Could you write out, exactly as they stand, only the lines in the listing below from the line with "Task: Go to the Dashboard page" to the line with "Instruction: Select the AI Sales Agent node", both ends included, without the pictures?

§ MATERIAL FOR THE TASK:
────────────────────────────────────────
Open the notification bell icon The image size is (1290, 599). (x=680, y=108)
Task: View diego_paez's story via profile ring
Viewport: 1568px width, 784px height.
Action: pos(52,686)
────────────────────────────────────────
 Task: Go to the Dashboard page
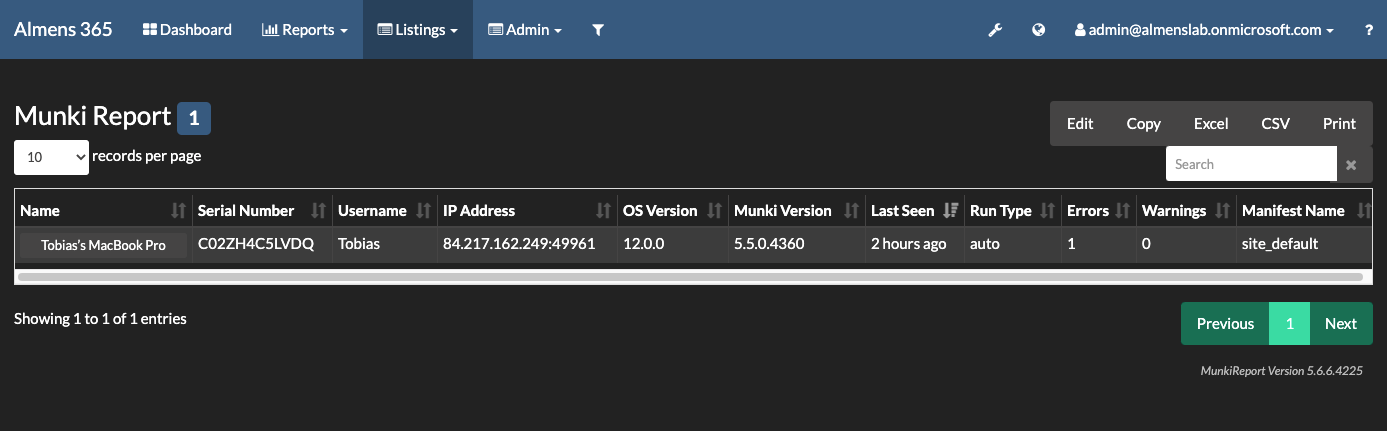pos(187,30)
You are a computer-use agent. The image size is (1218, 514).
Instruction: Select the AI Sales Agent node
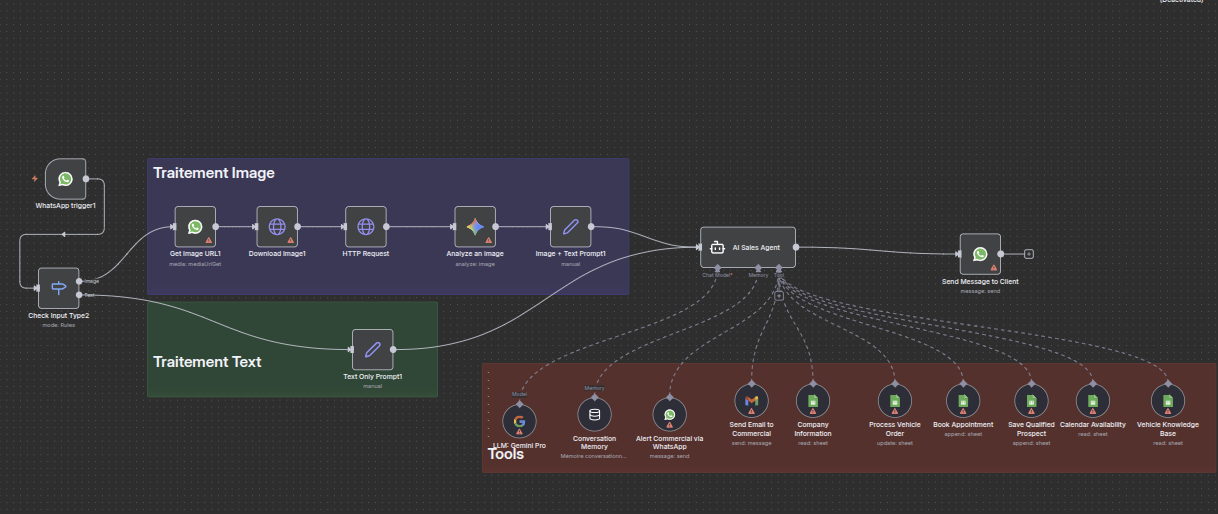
────────────────────────────────────────
§ RESPONSE:
 Task: Go to the Dashboard page
pos(187,30)
You are a computer-use agent. The image size is (1218, 514).
Instruction: Select the AI Sales Agent node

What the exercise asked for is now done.